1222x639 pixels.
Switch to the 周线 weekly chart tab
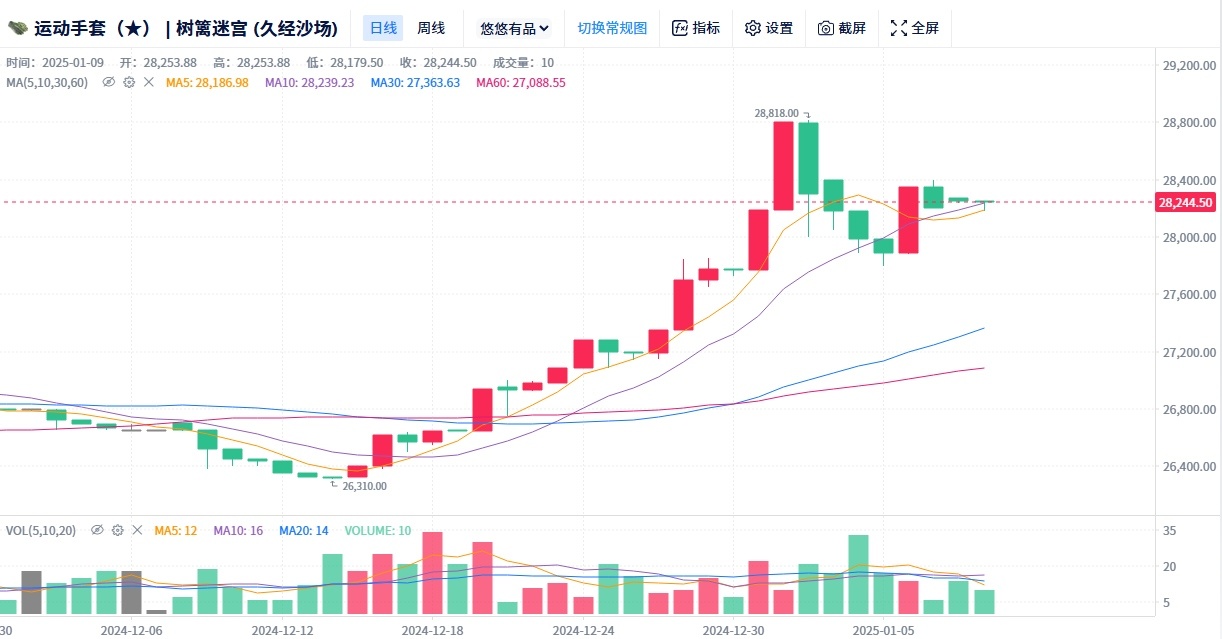tap(431, 28)
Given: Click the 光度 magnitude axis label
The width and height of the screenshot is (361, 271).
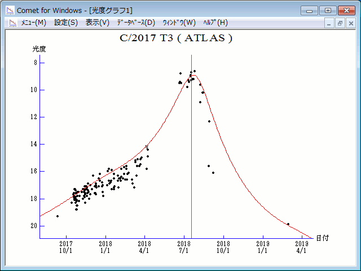Looking at the screenshot, I should pos(39,49).
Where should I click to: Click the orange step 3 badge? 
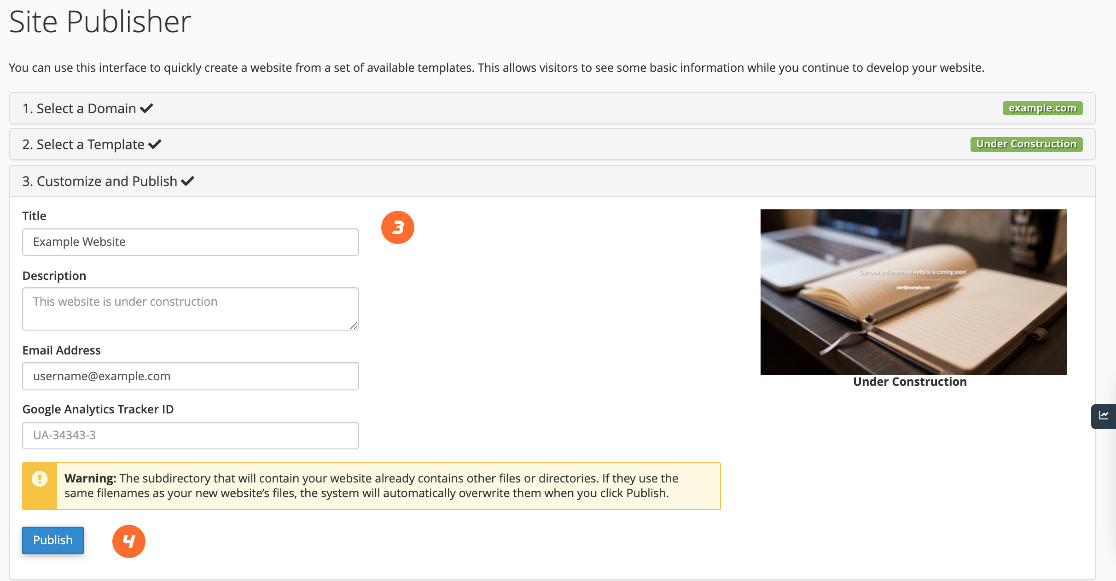point(398,227)
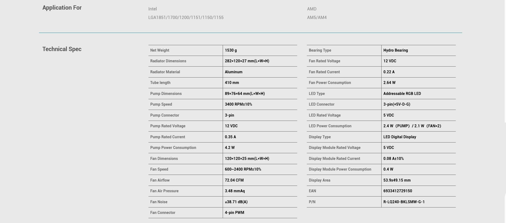This screenshot has height=223, width=506.
Task: Click the Fan Noise row label
Action: 159,202
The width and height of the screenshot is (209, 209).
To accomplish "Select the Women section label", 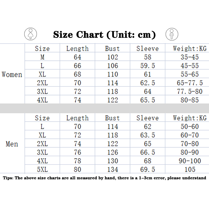I will tap(12, 74).
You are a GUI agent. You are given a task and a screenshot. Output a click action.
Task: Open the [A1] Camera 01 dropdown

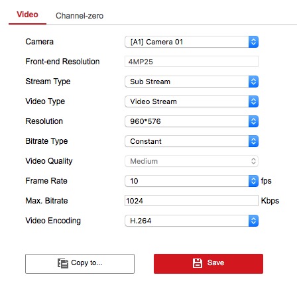pyautogui.click(x=192, y=42)
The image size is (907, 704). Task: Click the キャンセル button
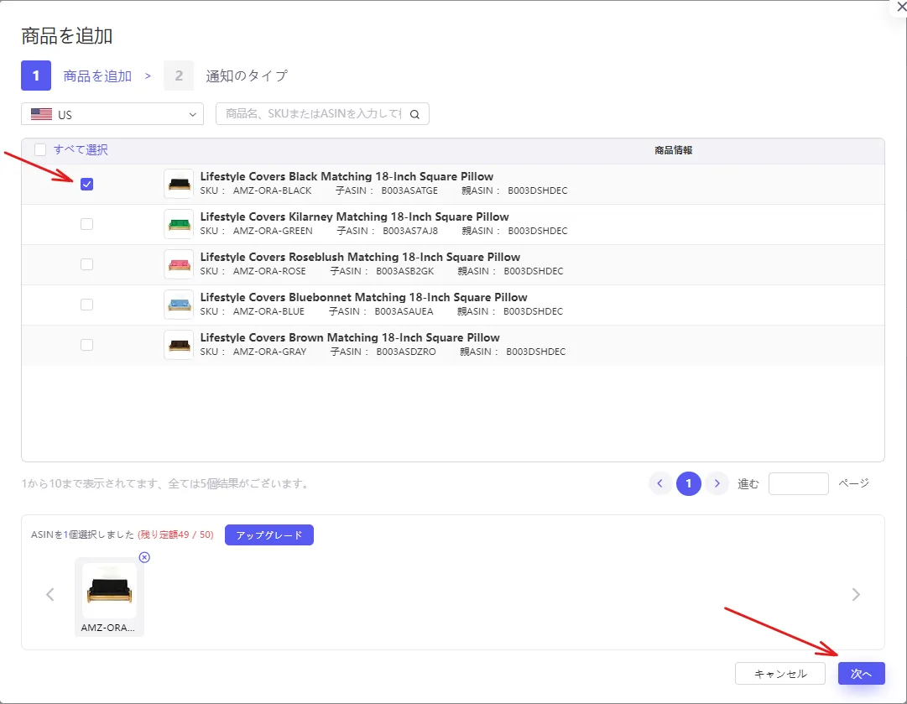(779, 673)
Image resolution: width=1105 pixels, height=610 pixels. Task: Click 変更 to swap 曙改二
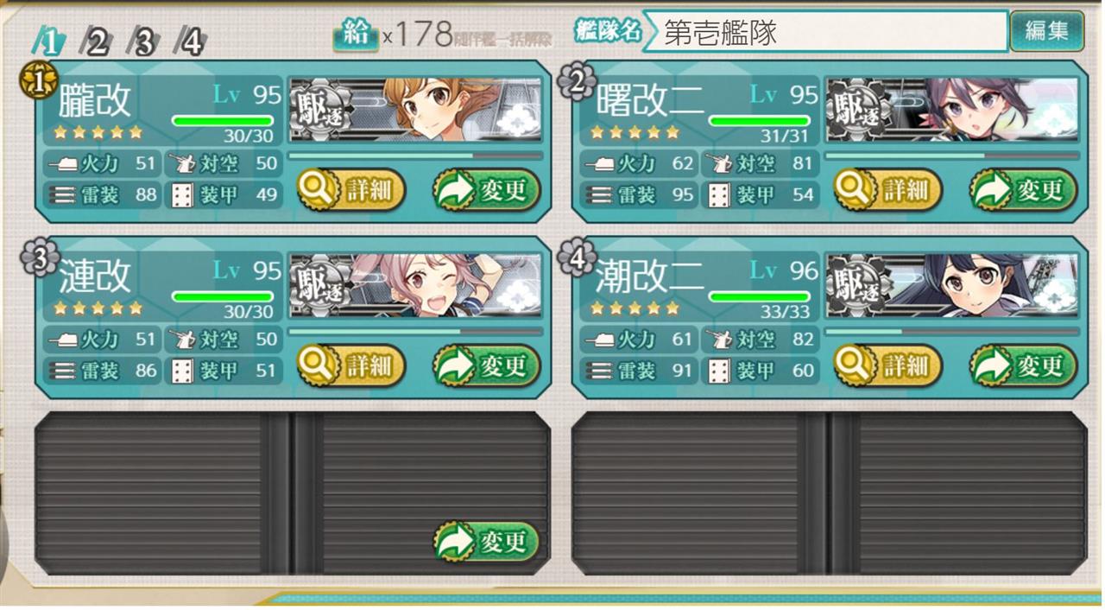tap(1023, 190)
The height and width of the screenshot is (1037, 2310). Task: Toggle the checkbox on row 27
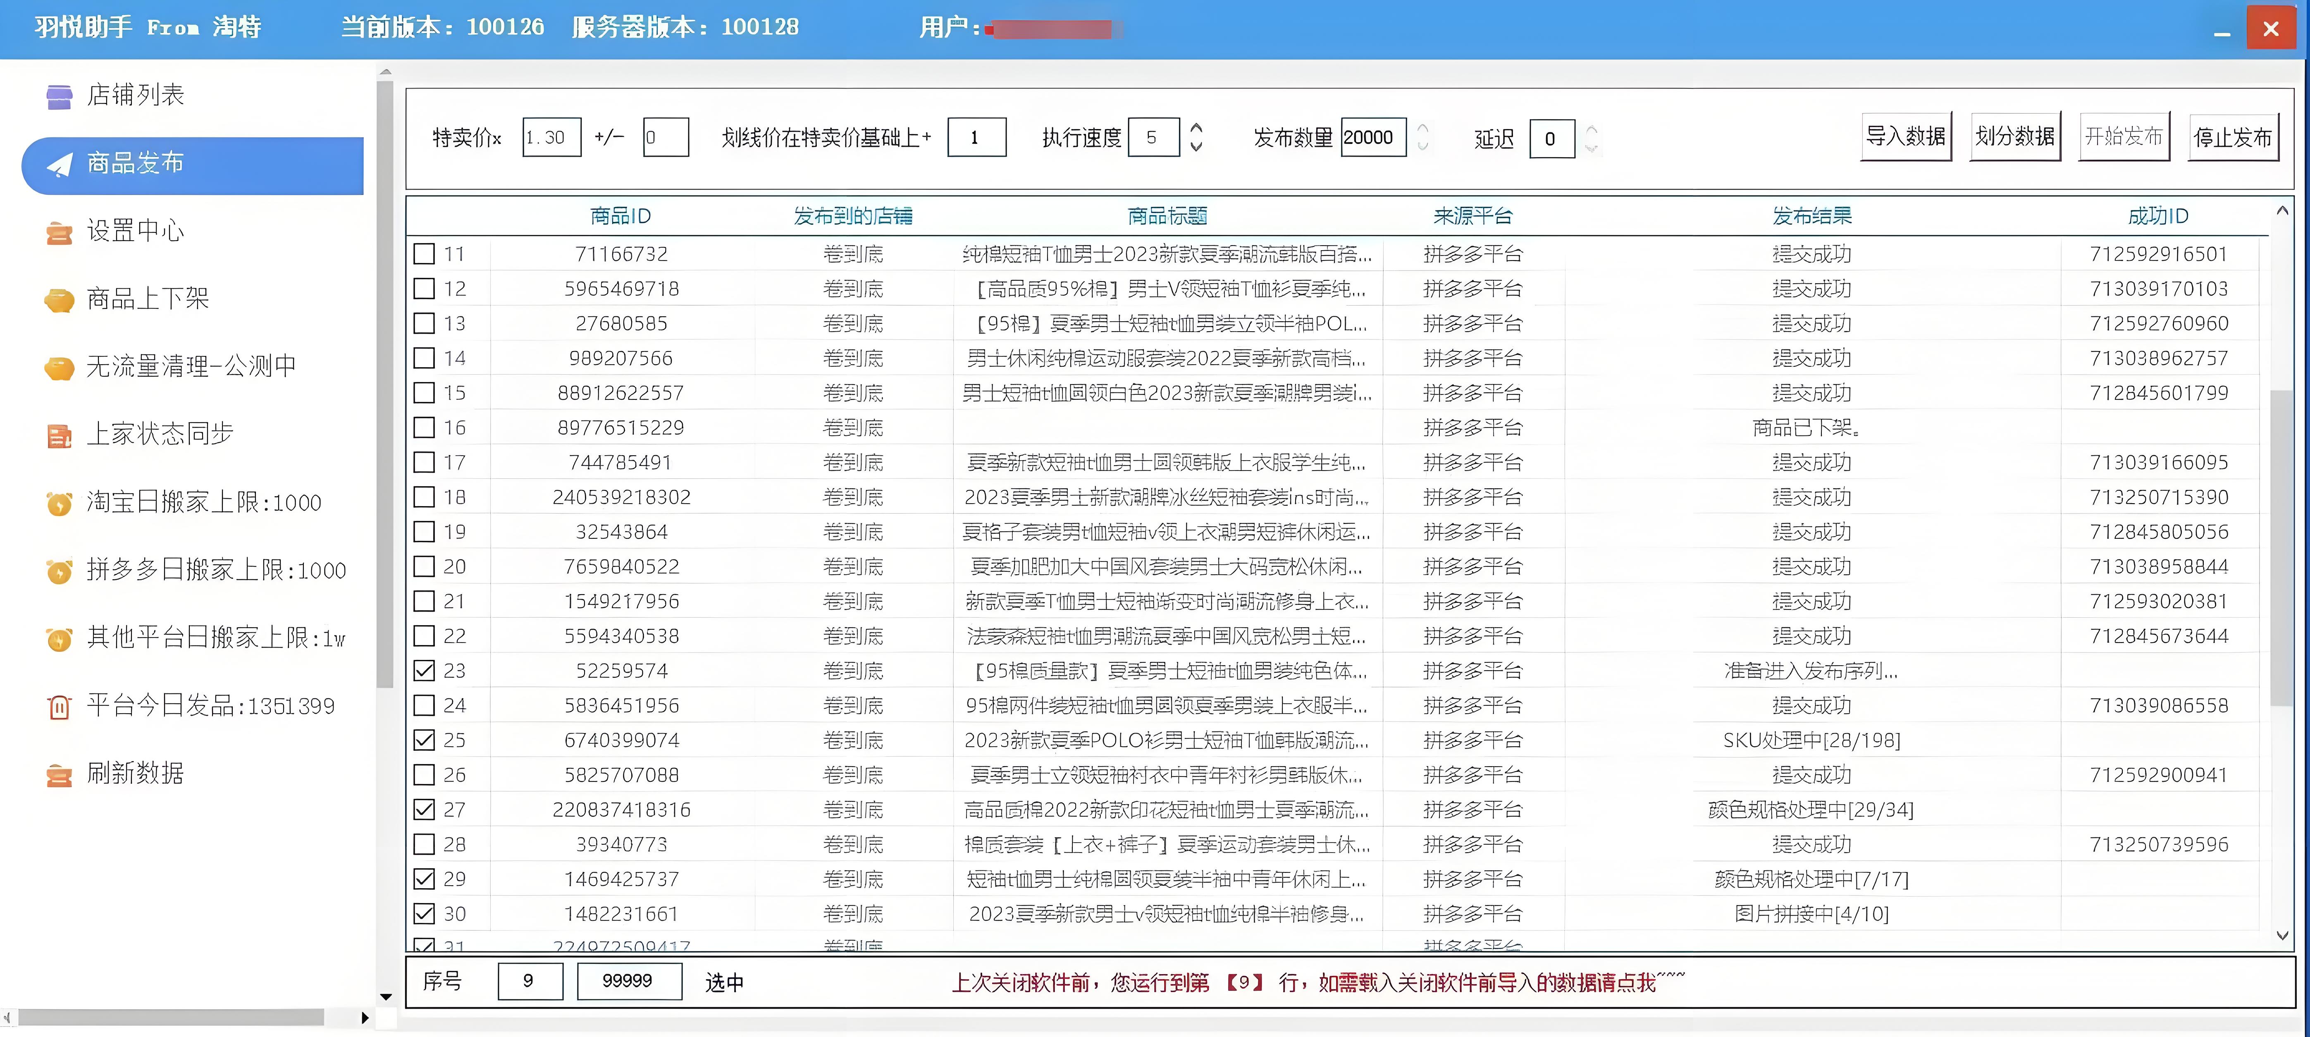(424, 809)
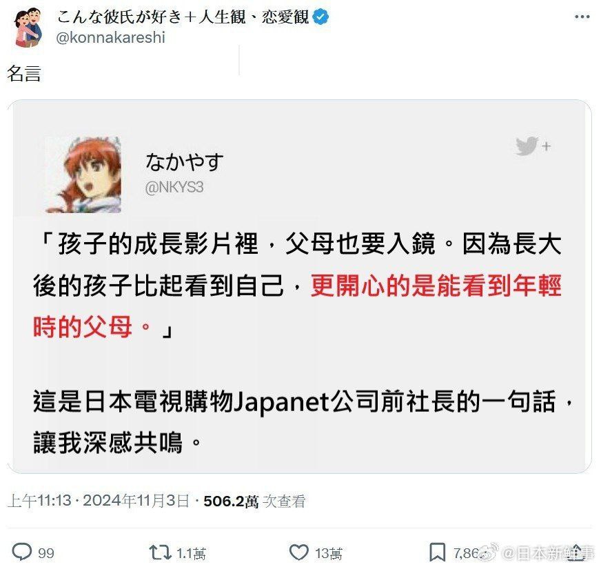
Task: Click the なかやす anime avatar image
Action: tap(83, 175)
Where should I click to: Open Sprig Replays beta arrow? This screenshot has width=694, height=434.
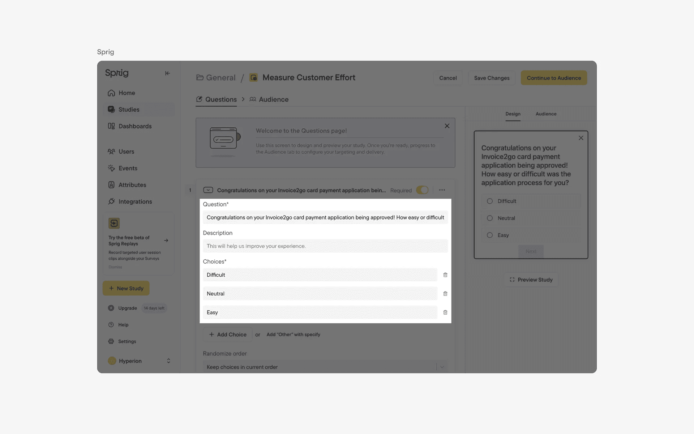click(166, 241)
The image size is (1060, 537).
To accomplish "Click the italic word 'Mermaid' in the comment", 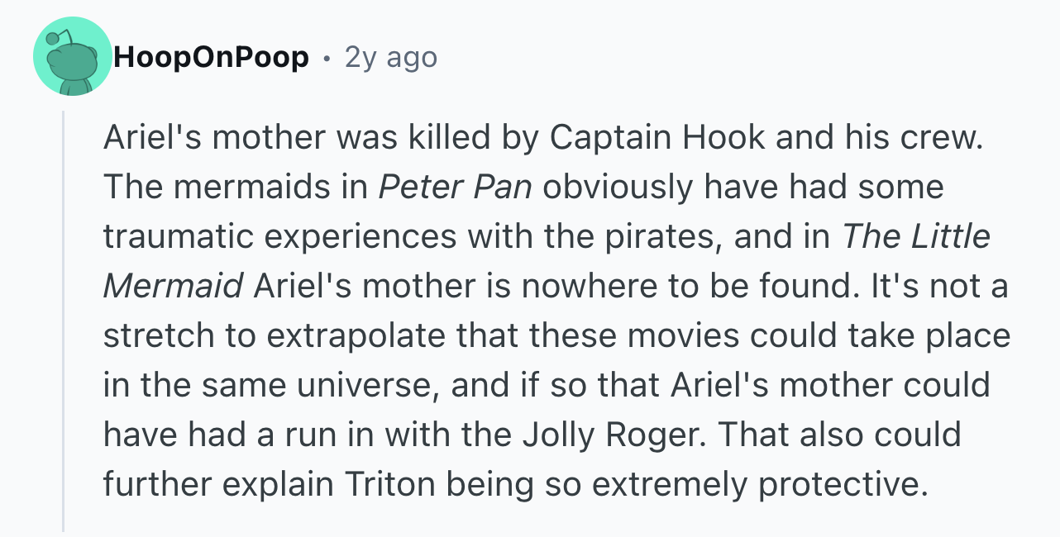I will pyautogui.click(x=174, y=287).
#####
● **WHAT IS EXPECTED**: Extract the rows above word for word, starting with the first line and stopping after the line that contains "Looking at the". Leave the pictures out of your answer.

● **REPLY TO THE TASK**:
1222x639 pixels.
Switch to the 周线 weekly chart tab
tap(431, 28)
Given: Click the 光度 magnitude axis label
The width and height of the screenshot is (361, 271).
Looking at the screenshot, I should pos(39,49).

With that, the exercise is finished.